**PROBLEM DETAILS**
Please pull out the lines word for word, starting at the one that contains "Task: Click the Facebook favicon in results" and ending at the one that contains "coord(247,227)", with both of those included. Leave out the pictures.

**EXTRACTED MATERIAL**
......
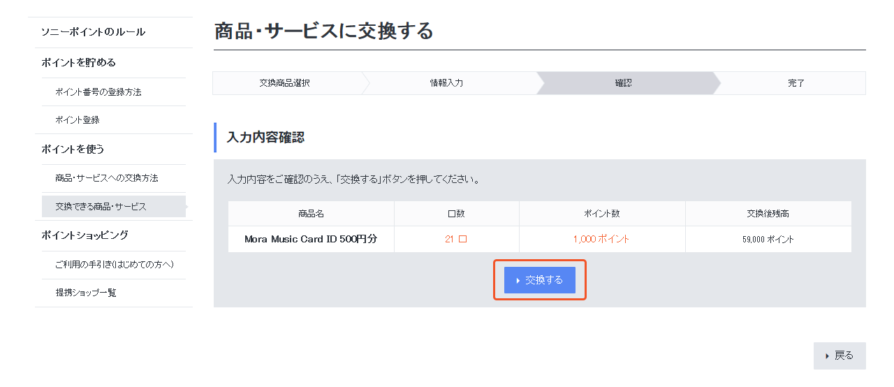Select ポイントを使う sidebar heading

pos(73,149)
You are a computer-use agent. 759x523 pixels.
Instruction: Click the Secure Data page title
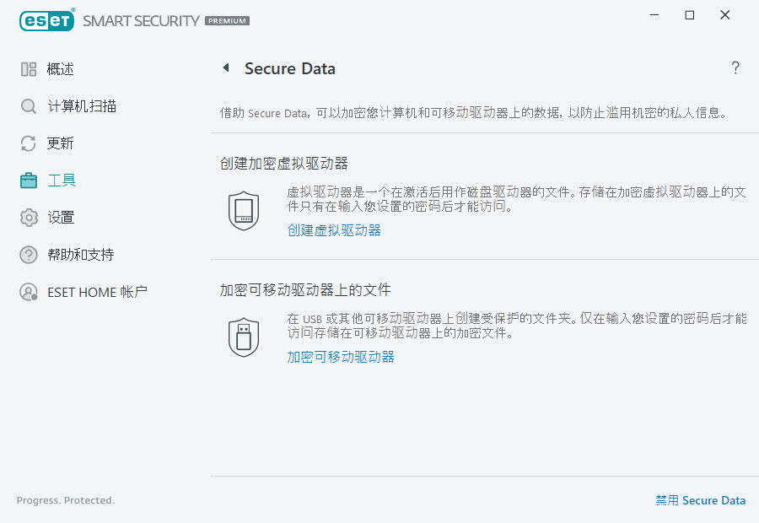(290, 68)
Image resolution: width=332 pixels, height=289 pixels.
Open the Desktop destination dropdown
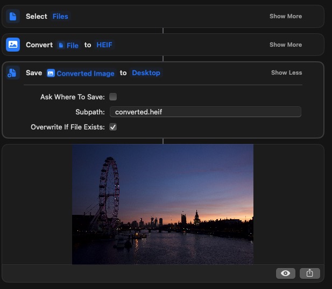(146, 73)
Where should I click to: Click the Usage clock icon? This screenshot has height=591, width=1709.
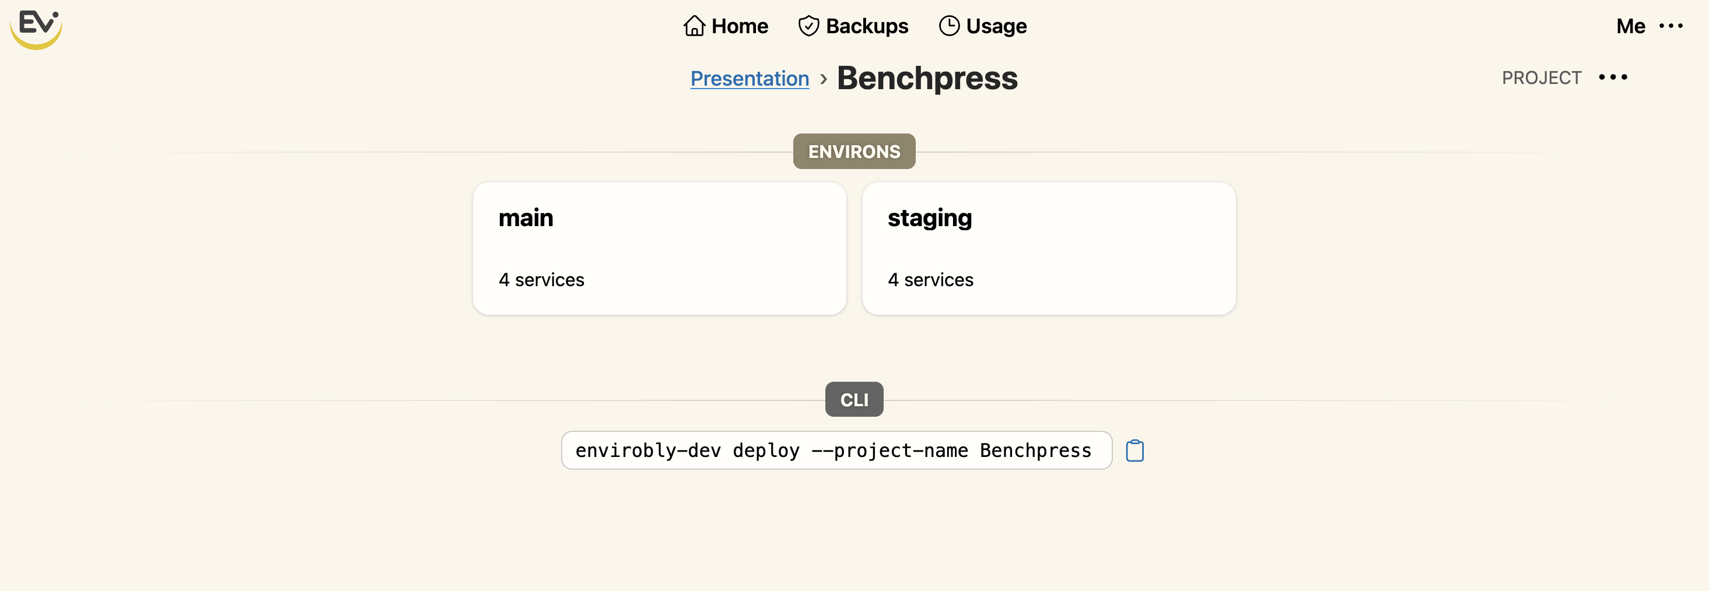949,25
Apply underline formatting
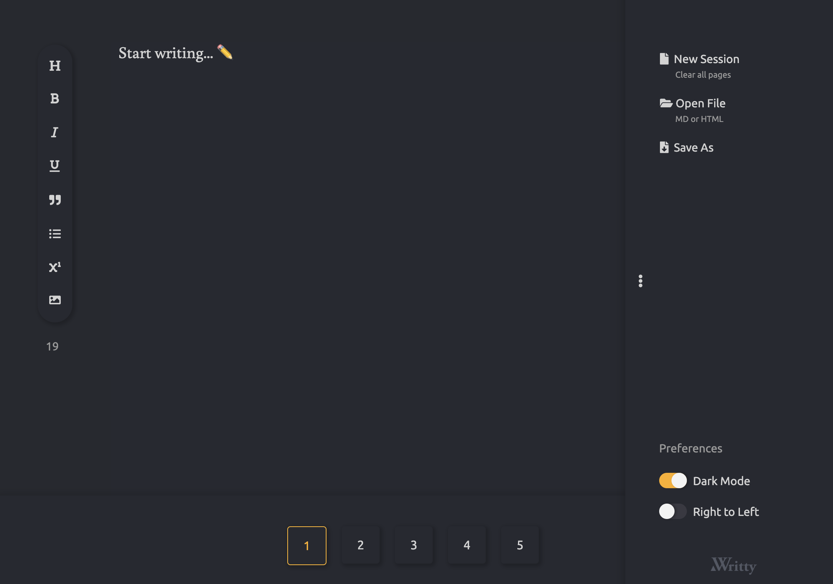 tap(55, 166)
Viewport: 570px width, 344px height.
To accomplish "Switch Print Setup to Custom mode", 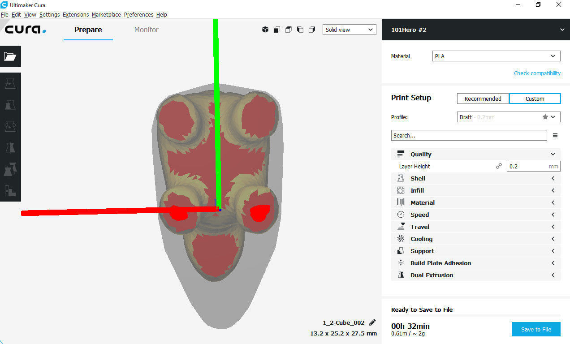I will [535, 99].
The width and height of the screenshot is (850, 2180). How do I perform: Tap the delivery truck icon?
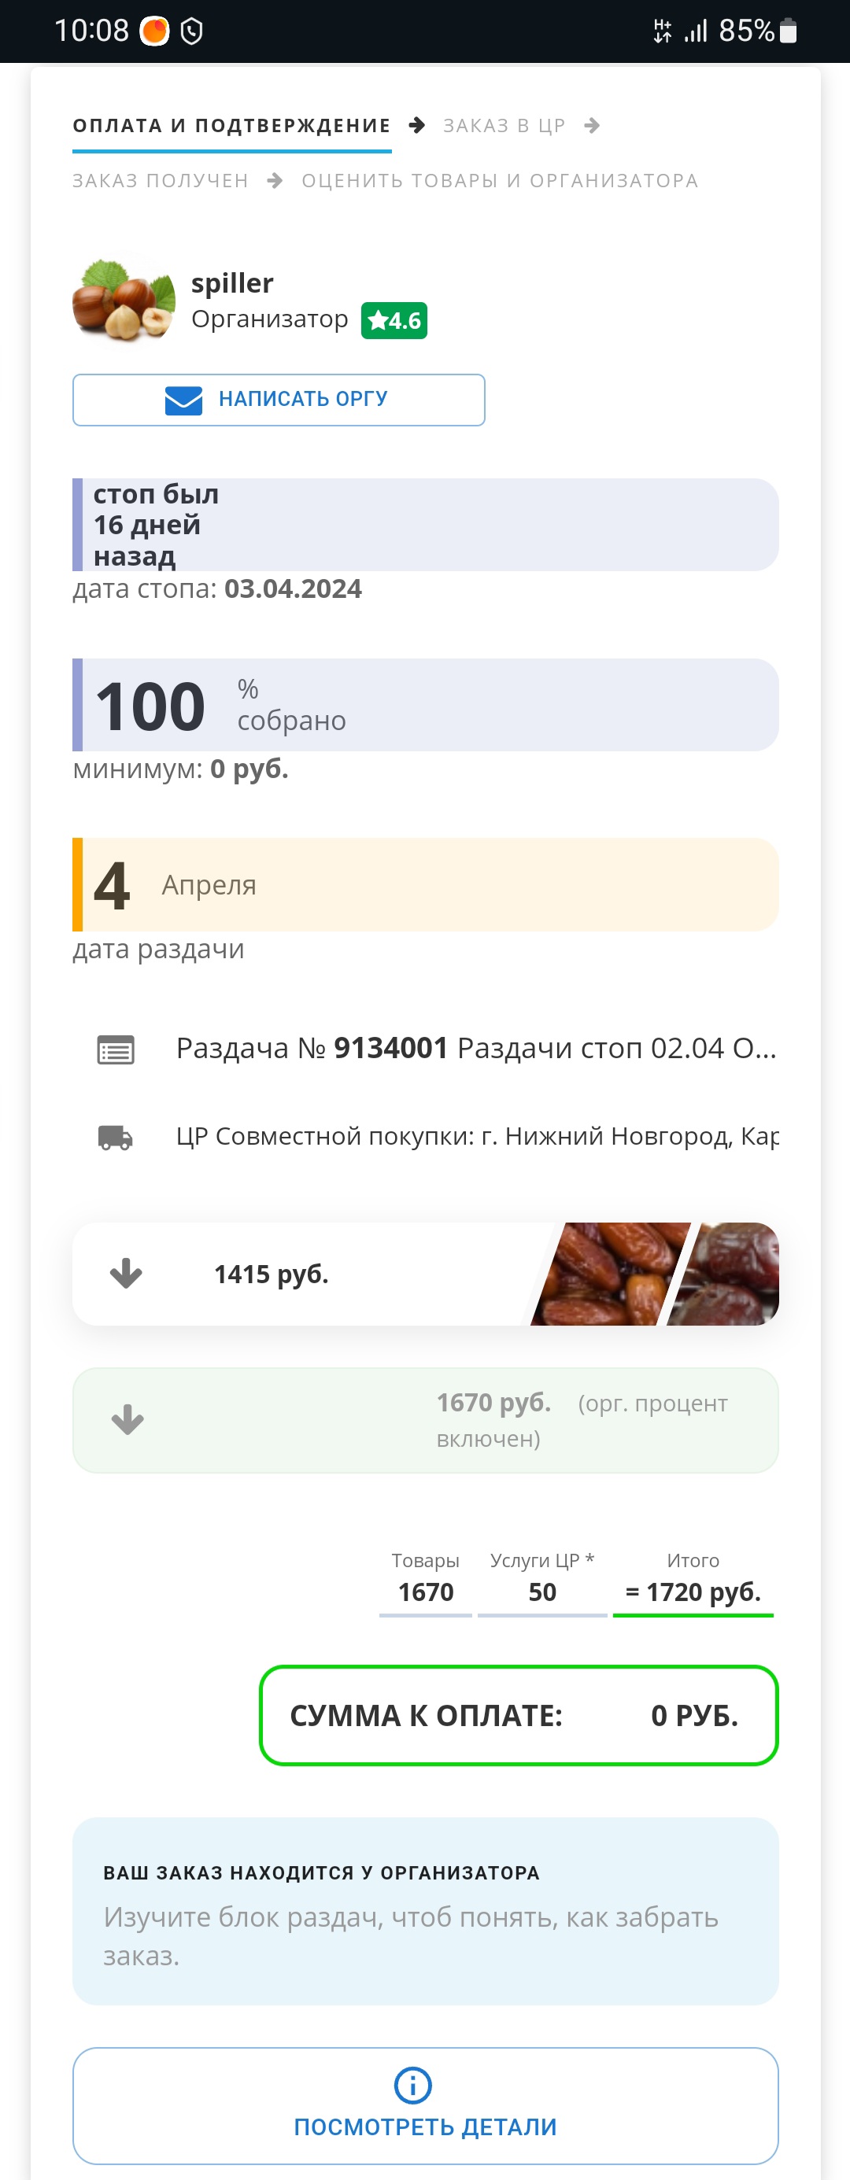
......
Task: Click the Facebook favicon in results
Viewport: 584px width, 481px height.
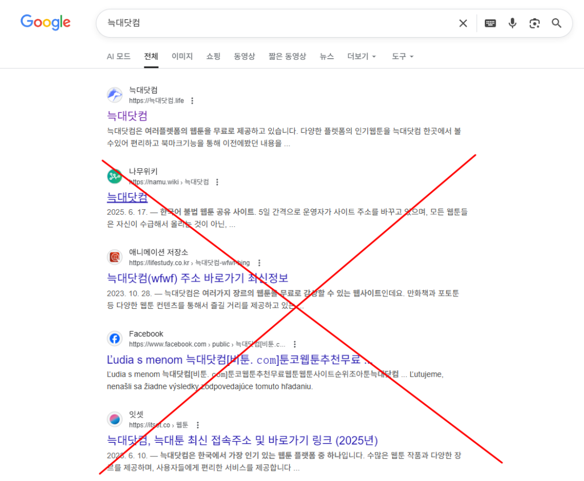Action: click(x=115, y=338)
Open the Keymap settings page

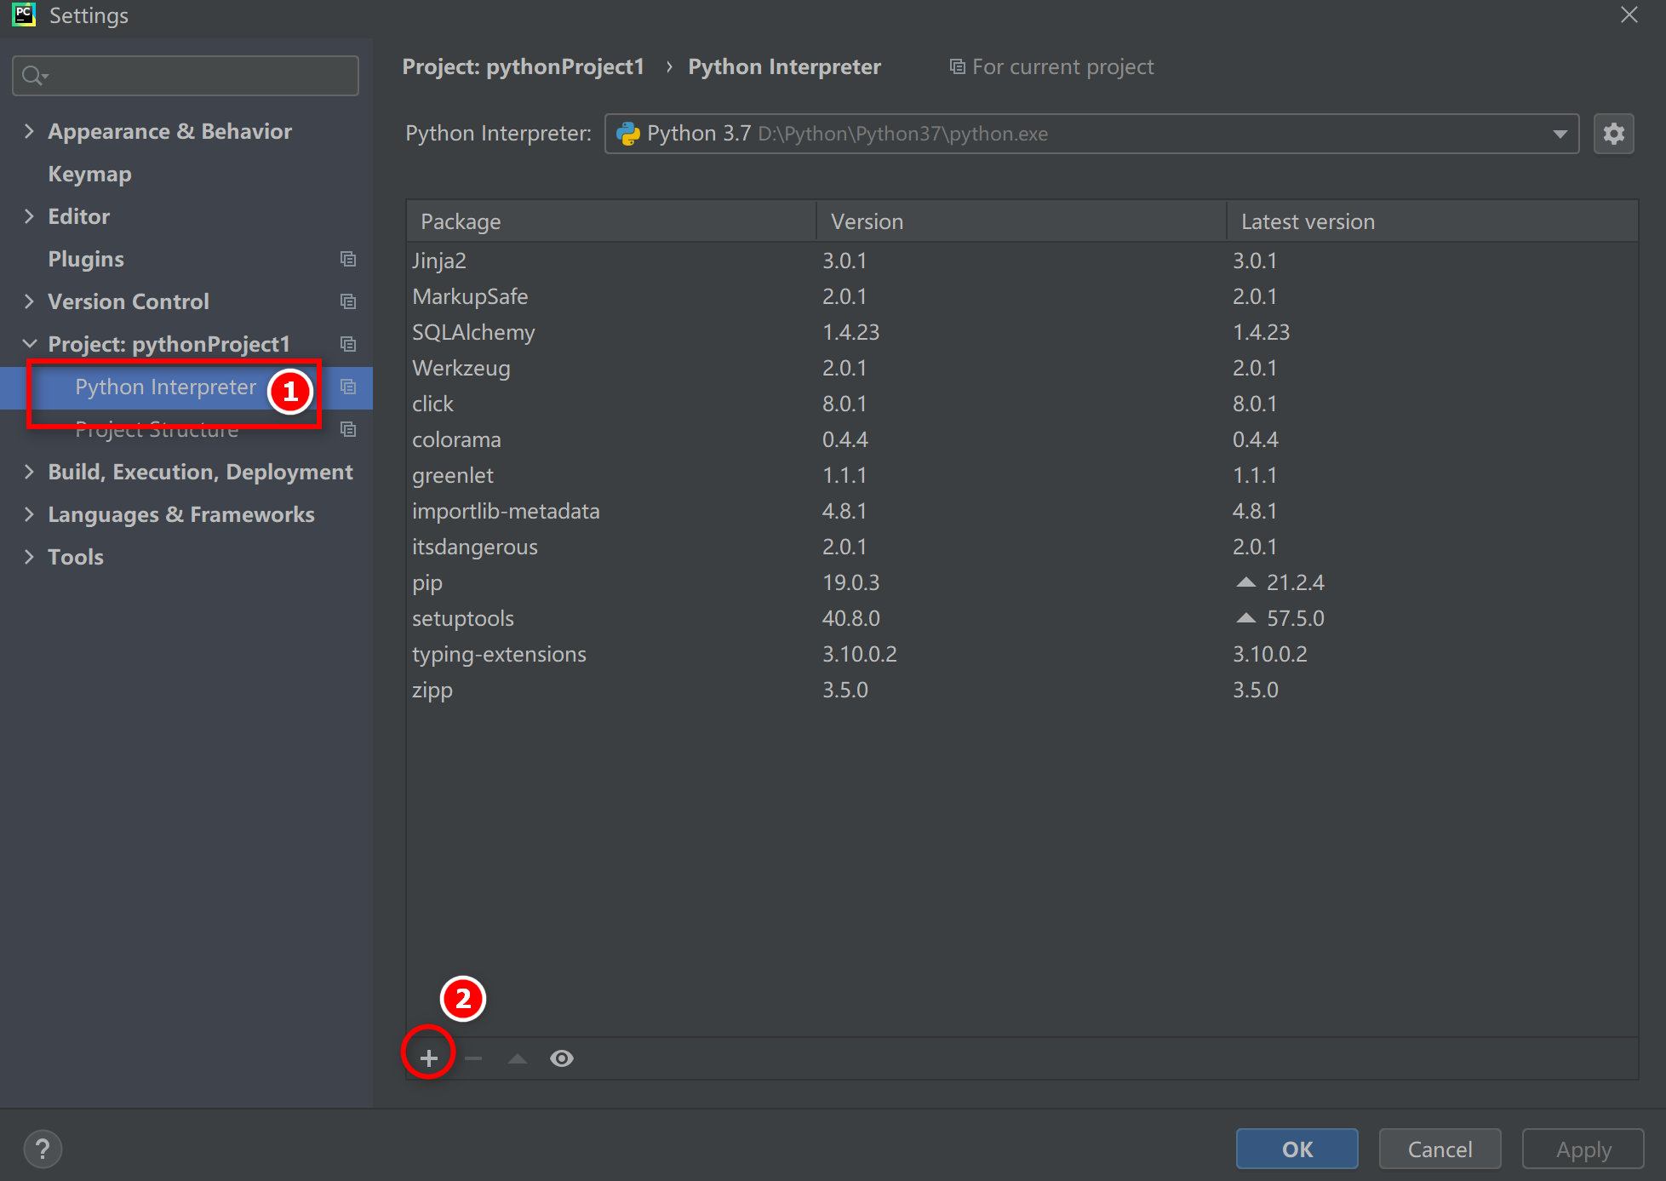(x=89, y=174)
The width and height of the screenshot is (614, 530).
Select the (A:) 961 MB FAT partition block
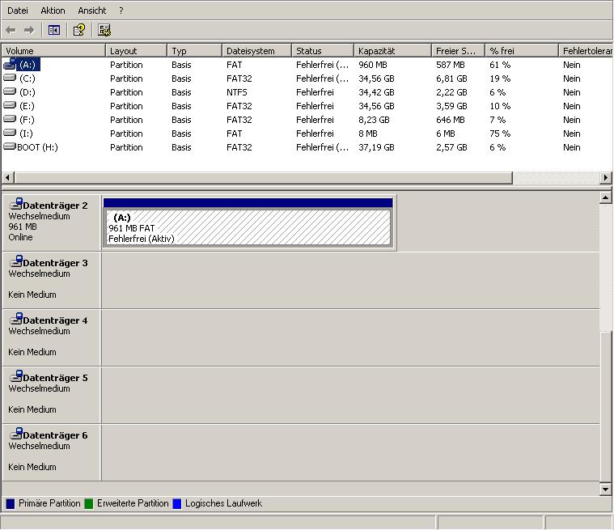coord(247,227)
......
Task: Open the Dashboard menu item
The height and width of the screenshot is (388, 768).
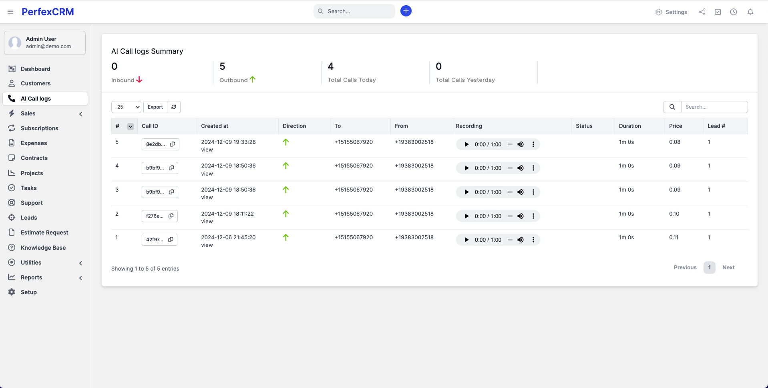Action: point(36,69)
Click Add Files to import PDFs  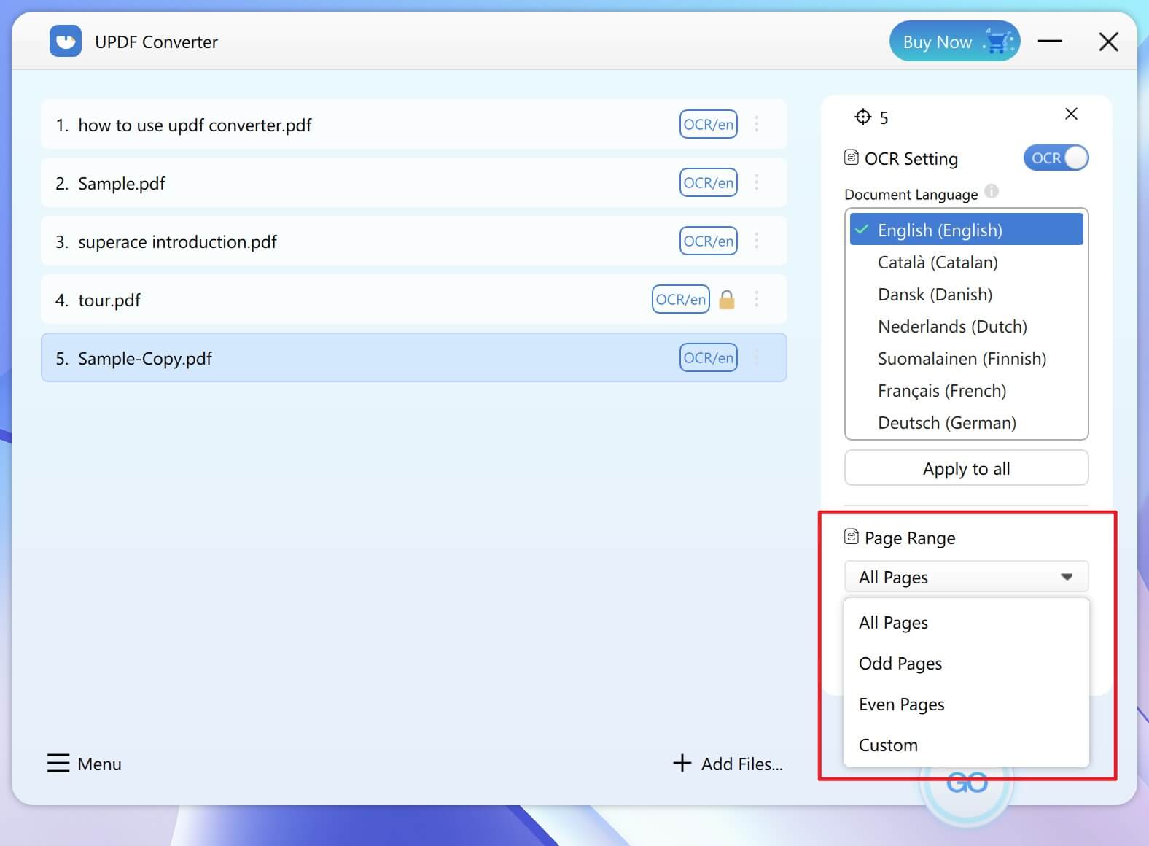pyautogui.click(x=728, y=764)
......
**WRITTEN RESPONSE**
Task: Click the Facebook favicon in results
Viewport: 584px width, 481px height.
Action: click(x=115, y=338)
Open the Keymap settings page

(x=89, y=174)
The width and height of the screenshot is (614, 530).
Select the (A:) 961 MB FAT partition block
coord(247,227)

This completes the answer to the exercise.